# Data:
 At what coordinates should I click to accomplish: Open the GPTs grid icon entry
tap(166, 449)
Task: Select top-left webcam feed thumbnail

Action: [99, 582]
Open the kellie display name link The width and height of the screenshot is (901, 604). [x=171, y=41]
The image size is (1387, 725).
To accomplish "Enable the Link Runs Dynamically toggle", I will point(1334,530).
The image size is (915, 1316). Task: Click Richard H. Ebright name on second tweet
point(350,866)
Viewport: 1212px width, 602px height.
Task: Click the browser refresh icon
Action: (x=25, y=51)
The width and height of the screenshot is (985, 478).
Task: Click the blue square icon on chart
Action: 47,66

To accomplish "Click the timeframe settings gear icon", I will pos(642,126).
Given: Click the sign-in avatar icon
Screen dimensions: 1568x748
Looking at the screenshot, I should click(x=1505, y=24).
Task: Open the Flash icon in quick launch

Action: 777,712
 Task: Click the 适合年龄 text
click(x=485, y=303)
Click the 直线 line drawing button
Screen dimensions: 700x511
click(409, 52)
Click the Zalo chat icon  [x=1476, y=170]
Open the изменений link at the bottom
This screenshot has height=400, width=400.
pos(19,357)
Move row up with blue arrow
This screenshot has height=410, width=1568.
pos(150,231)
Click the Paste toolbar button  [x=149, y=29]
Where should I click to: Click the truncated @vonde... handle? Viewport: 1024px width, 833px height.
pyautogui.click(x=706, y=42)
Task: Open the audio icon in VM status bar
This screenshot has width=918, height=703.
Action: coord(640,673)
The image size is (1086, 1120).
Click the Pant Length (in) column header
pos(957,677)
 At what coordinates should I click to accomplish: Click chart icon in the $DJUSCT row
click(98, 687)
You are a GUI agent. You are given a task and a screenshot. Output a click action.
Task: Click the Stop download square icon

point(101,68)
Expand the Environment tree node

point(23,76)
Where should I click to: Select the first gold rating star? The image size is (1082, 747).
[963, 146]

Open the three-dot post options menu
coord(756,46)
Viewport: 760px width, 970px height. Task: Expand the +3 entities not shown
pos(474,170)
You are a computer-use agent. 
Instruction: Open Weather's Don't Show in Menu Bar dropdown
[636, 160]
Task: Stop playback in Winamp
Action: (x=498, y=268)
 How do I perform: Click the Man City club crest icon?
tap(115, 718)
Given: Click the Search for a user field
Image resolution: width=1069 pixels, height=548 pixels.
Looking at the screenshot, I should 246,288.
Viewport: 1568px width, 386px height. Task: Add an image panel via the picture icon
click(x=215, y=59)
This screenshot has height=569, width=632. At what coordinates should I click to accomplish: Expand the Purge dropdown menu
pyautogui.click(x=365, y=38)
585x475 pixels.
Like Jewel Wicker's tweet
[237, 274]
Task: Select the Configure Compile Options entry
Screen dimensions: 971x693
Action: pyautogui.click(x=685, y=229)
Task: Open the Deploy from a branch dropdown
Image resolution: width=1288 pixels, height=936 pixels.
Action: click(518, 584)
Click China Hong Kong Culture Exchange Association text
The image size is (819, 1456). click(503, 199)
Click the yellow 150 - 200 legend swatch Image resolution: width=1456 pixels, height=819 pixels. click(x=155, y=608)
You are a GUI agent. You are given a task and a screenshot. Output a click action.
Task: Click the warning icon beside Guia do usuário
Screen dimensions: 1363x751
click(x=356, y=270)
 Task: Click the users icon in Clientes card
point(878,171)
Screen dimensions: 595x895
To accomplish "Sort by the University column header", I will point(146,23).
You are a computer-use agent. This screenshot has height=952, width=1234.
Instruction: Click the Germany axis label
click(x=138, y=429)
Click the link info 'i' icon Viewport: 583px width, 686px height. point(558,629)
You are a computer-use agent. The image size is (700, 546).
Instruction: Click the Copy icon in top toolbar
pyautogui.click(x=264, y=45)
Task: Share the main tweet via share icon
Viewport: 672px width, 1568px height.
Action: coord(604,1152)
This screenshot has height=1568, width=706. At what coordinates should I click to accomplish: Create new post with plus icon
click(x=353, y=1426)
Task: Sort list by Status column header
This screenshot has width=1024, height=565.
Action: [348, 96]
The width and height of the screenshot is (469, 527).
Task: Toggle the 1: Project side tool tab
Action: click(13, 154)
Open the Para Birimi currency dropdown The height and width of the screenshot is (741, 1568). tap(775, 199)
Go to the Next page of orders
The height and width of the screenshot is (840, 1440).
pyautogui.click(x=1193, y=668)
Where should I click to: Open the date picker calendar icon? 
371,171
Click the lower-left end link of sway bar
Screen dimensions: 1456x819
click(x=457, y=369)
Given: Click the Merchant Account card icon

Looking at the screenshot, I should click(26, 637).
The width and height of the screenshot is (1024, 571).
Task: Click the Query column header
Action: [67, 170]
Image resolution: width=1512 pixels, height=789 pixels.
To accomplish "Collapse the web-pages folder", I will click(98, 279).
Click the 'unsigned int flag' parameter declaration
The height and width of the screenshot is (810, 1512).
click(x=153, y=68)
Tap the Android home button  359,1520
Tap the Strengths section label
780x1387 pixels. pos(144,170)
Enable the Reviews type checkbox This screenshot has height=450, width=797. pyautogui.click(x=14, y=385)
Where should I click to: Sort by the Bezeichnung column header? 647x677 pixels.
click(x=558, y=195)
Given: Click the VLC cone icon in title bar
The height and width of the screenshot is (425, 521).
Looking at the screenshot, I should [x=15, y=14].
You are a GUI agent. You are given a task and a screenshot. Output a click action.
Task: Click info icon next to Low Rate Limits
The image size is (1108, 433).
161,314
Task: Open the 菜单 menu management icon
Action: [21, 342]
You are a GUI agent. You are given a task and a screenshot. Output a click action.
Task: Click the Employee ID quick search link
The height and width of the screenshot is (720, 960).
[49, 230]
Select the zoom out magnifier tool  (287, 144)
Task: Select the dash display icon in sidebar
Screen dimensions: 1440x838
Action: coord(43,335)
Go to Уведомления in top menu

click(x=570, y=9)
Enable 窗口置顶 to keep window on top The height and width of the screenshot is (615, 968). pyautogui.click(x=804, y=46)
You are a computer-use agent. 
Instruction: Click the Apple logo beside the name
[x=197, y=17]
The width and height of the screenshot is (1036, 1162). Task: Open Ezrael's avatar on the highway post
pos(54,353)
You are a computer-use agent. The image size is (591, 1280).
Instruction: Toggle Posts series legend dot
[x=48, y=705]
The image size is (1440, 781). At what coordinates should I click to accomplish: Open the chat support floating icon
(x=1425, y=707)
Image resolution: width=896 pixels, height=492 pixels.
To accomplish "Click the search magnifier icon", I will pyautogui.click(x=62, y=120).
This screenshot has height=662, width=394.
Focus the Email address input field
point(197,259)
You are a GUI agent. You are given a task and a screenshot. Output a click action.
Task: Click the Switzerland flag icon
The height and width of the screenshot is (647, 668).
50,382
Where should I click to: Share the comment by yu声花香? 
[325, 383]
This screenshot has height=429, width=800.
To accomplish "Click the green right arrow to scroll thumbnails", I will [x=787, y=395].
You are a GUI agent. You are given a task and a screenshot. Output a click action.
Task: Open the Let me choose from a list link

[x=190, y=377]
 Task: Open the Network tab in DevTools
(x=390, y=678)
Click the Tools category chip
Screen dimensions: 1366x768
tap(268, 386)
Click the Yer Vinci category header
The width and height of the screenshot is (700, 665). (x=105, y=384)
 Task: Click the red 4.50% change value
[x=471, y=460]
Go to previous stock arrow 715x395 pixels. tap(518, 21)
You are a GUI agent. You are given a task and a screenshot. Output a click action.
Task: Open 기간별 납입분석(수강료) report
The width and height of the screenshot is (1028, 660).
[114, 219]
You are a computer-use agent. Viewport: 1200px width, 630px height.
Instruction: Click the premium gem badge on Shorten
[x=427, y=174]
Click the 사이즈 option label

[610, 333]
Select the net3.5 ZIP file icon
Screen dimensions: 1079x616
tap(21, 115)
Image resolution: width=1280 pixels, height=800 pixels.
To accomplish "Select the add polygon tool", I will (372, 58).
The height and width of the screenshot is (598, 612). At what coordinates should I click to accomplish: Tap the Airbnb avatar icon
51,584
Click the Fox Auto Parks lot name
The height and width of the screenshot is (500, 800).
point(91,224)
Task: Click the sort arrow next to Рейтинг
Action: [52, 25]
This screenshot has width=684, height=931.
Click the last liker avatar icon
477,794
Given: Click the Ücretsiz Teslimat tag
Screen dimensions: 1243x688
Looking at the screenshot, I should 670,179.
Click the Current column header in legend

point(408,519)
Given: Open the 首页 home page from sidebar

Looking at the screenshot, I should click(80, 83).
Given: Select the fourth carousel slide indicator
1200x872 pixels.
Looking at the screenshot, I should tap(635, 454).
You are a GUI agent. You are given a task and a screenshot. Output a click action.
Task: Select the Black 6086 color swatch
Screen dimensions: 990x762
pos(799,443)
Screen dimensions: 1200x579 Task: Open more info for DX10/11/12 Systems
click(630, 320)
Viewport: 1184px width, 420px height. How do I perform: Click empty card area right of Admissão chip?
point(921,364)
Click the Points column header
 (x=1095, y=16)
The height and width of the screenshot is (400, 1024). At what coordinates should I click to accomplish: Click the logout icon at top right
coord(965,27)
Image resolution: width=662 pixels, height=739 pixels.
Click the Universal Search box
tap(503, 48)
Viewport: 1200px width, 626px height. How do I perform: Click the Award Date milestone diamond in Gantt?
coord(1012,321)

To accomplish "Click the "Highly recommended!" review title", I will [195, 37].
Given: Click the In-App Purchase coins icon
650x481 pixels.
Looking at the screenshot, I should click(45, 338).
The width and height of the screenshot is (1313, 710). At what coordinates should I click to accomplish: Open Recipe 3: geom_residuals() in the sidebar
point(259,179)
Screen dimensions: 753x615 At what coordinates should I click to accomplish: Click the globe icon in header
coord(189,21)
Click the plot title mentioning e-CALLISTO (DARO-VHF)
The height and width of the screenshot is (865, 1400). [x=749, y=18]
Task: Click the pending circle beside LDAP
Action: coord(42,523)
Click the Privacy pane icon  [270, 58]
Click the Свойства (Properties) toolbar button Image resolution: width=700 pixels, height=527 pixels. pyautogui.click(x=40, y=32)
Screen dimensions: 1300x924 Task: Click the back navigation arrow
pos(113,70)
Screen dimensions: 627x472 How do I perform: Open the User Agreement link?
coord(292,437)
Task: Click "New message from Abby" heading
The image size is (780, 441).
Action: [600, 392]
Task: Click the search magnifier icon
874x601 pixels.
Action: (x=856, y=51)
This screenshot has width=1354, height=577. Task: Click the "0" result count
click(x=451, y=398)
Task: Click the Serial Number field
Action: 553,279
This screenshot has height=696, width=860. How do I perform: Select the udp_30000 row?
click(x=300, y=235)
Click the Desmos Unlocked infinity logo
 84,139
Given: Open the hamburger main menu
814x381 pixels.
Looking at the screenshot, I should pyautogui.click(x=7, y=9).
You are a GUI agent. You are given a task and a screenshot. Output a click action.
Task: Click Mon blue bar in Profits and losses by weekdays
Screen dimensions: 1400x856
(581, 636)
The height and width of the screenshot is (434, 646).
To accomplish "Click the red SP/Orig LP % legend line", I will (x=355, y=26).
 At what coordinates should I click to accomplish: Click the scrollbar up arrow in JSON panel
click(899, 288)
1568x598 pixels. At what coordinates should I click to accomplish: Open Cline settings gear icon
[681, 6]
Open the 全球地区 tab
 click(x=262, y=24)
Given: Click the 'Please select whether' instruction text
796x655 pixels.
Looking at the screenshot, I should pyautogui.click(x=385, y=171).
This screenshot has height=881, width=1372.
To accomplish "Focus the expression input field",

# Problem details:
Could you restate, word for word, the lines above from the one with "Image resolution: width=1280" to the one with "Click the Fox Auto Parks lot name", both included?

# Output for this exercise:
Image resolution: width=1280 pixels, height=800 pixels.
To accomplish "Select the add polygon tool", I will (372, 58).
The height and width of the screenshot is (598, 612). At what coordinates should I click to accomplish: Tap the Airbnb avatar icon
51,584
Click the Fox Auto Parks lot name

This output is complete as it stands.